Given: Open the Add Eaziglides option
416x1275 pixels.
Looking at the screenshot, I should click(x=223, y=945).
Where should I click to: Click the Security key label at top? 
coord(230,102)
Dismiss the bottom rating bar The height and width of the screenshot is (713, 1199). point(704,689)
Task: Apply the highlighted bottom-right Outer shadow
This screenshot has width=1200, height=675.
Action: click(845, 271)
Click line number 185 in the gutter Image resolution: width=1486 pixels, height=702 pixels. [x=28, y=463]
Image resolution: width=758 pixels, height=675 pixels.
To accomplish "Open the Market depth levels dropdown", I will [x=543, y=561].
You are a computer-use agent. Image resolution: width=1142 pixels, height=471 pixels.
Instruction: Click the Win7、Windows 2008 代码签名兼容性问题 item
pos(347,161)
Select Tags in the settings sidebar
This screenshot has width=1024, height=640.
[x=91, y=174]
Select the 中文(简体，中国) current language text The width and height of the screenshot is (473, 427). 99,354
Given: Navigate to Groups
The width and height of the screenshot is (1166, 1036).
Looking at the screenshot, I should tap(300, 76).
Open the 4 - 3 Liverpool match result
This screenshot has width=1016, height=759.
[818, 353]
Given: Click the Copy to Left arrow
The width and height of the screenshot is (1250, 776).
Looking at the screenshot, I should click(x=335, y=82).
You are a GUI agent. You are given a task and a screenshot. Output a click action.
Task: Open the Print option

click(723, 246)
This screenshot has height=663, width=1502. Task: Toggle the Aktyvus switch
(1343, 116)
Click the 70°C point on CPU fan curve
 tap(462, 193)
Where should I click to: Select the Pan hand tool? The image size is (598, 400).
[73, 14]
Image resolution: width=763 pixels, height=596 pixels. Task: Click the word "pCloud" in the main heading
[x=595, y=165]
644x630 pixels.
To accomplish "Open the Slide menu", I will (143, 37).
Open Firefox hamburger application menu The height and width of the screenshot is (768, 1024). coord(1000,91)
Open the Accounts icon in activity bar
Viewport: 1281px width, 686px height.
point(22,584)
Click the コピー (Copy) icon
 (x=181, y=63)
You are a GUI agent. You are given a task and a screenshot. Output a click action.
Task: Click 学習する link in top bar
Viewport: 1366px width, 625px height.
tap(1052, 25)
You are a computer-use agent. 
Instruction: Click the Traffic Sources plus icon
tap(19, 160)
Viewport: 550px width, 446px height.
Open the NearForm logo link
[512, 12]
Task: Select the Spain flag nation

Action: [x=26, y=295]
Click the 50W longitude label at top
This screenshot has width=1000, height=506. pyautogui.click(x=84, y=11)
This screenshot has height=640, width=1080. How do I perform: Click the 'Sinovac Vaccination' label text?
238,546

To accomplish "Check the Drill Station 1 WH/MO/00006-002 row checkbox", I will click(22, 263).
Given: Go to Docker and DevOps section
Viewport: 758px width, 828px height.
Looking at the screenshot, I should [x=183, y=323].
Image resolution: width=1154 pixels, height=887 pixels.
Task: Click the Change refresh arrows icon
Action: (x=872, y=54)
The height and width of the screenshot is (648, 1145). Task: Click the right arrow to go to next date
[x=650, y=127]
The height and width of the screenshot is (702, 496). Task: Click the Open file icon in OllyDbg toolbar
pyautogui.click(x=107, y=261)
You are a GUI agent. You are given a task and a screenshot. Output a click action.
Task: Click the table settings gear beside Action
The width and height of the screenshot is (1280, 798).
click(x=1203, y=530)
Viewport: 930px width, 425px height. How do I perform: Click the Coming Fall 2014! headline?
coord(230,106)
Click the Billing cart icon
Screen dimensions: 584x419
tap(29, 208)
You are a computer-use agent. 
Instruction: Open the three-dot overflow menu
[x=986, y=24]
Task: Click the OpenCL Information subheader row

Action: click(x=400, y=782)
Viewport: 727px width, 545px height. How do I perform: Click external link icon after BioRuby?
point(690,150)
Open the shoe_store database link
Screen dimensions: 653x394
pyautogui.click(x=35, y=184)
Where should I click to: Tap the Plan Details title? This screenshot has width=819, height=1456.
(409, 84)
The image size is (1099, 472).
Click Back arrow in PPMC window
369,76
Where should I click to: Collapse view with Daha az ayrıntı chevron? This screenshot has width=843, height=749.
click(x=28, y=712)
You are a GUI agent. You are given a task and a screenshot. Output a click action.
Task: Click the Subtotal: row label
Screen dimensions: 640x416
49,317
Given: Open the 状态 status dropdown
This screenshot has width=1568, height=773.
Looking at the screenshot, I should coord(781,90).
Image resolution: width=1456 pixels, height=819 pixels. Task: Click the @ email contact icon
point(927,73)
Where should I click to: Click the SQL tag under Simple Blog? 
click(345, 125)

TASK DETAILS
Whatever appears in the data above should be set down again exactly.

COMPLETED EXERCISE
Given: Open the Add Eaziglides option
416x1275 pixels.
Looking at the screenshot, I should click(x=223, y=945).
Where should I click to: Click the Security key label at top? 
coord(230,102)
Dismiss the bottom rating bar The height and width of the screenshot is (713, 1199). point(704,689)
Task: Apply the highlighted bottom-right Outer shadow
This screenshot has width=1200, height=675.
Action: click(845, 271)
Click line number 185 in the gutter Image resolution: width=1486 pixels, height=702 pixels. [x=28, y=463]
Image resolution: width=758 pixels, height=675 pixels.
To accomplish "Open the Market depth levels dropdown", I will [x=543, y=561].
You are a computer-use agent. Image resolution: width=1142 pixels, height=471 pixels.
Instruction: Click the Win7、Windows 2008 代码签名兼容性问题 item
pos(347,161)
Select Tags in the settings sidebar
This screenshot has width=1024, height=640.
[x=91, y=174]
Select the 中文(简体，中国) current language text The width and height of the screenshot is (473, 427). 99,354
Given: Navigate to Groups
The width and height of the screenshot is (1166, 1036).
Looking at the screenshot, I should tap(300, 76).
Open the 4 - 3 Liverpool match result
This screenshot has width=1016, height=759.
[818, 353]
Given: Click the Copy to Left arrow
The width and height of the screenshot is (1250, 776).
Looking at the screenshot, I should click(x=335, y=82).
You are a GUI agent. You are given a task and a screenshot. Output a click action.
Task: Open the Print option

click(723, 246)
This screenshot has height=663, width=1502. Task: Toggle the Aktyvus switch
(1343, 116)
Click the 70°C point on CPU fan curve
 tap(462, 193)
Where should I click to: Select the Pan hand tool? The image size is (598, 400).
[73, 14]
Image resolution: width=763 pixels, height=596 pixels. Task: Click the word "pCloud" in the main heading
[x=595, y=165]
644x630 pixels.
To accomplish "Open the Slide menu", I will (143, 37).
Open Firefox hamburger application menu The height and width of the screenshot is (768, 1024). coord(1000,91)
Open the Accounts icon in activity bar
Viewport: 1281px width, 686px height.
point(22,584)
Click the コピー (Copy) icon
 (x=181, y=63)
You are a GUI agent. You are given a task and a screenshot. Output a click action.
Task: Click 学習する link in top bar
Viewport: 1366px width, 625px height.
tap(1052, 25)
You are a computer-use agent. 
Instruction: Click the Traffic Sources plus icon
tap(19, 160)
Viewport: 550px width, 446px height.
Open the NearForm logo link
[512, 12]
Task: Select the Spain flag nation

Action: [x=26, y=295]
Click the 50W longitude label at top
This screenshot has width=1000, height=506. pyautogui.click(x=84, y=11)
This screenshot has height=640, width=1080. How do I perform: Click the 'Sinovac Vaccination' label text?
238,546

To accomplish "Check the Drill Station 1 WH/MO/00006-002 row checkbox", I will click(22, 263).
Given: Go to Docker and DevOps section
Viewport: 758px width, 828px height.
Looking at the screenshot, I should [x=183, y=323].
Image resolution: width=1154 pixels, height=887 pixels.
Task: Click the Change refresh arrows icon
Action: (x=872, y=54)
The height and width of the screenshot is (648, 1145). Task: Click the right arrow to go to next date
[x=650, y=127]
The height and width of the screenshot is (702, 496). Task: Click the Open file icon in OllyDbg toolbar
pyautogui.click(x=107, y=261)
You are a GUI agent. You are given a task and a screenshot. Output a click action.
Task: Click the table settings gear beside Action
The width and height of the screenshot is (1280, 798).
click(x=1203, y=530)
Viewport: 930px width, 425px height. How do I perform: Click the Coming Fall 2014! headline?
coord(230,106)
Click the Billing cart icon
Screen dimensions: 584x419
tap(29, 208)
You are a computer-use agent. 
Instruction: Open the three-dot overflow menu
[x=986, y=24]
Task: Click the OpenCL Information subheader row

Action: click(x=400, y=782)
Viewport: 727px width, 545px height. How do I perform: Click external link icon after BioRuby?
point(690,150)
Open the shoe_store database link
Screen dimensions: 653x394
pyautogui.click(x=35, y=184)
Where should I click to: Tap the Plan Details title? This screenshot has width=819, height=1456.
(409, 84)
The image size is (1099, 472).
Click Back arrow in PPMC window
369,76
Where should I click to: Collapse view with Daha az ayrıntı chevron? This screenshot has width=843, height=749.
click(x=28, y=712)
You are a GUI agent. You are given a task and a screenshot. Output a click action.
Task: Click the Subtotal: row label
Screen dimensions: 640x416
49,317
Given: Open the 状态 status dropdown
This screenshot has width=1568, height=773.
Looking at the screenshot, I should coord(781,90).
Image resolution: width=1456 pixels, height=819 pixels. Task: Click the @ email contact icon
point(927,73)
Where should I click to: Click the SQL tag under Simple Blog? 
click(345, 125)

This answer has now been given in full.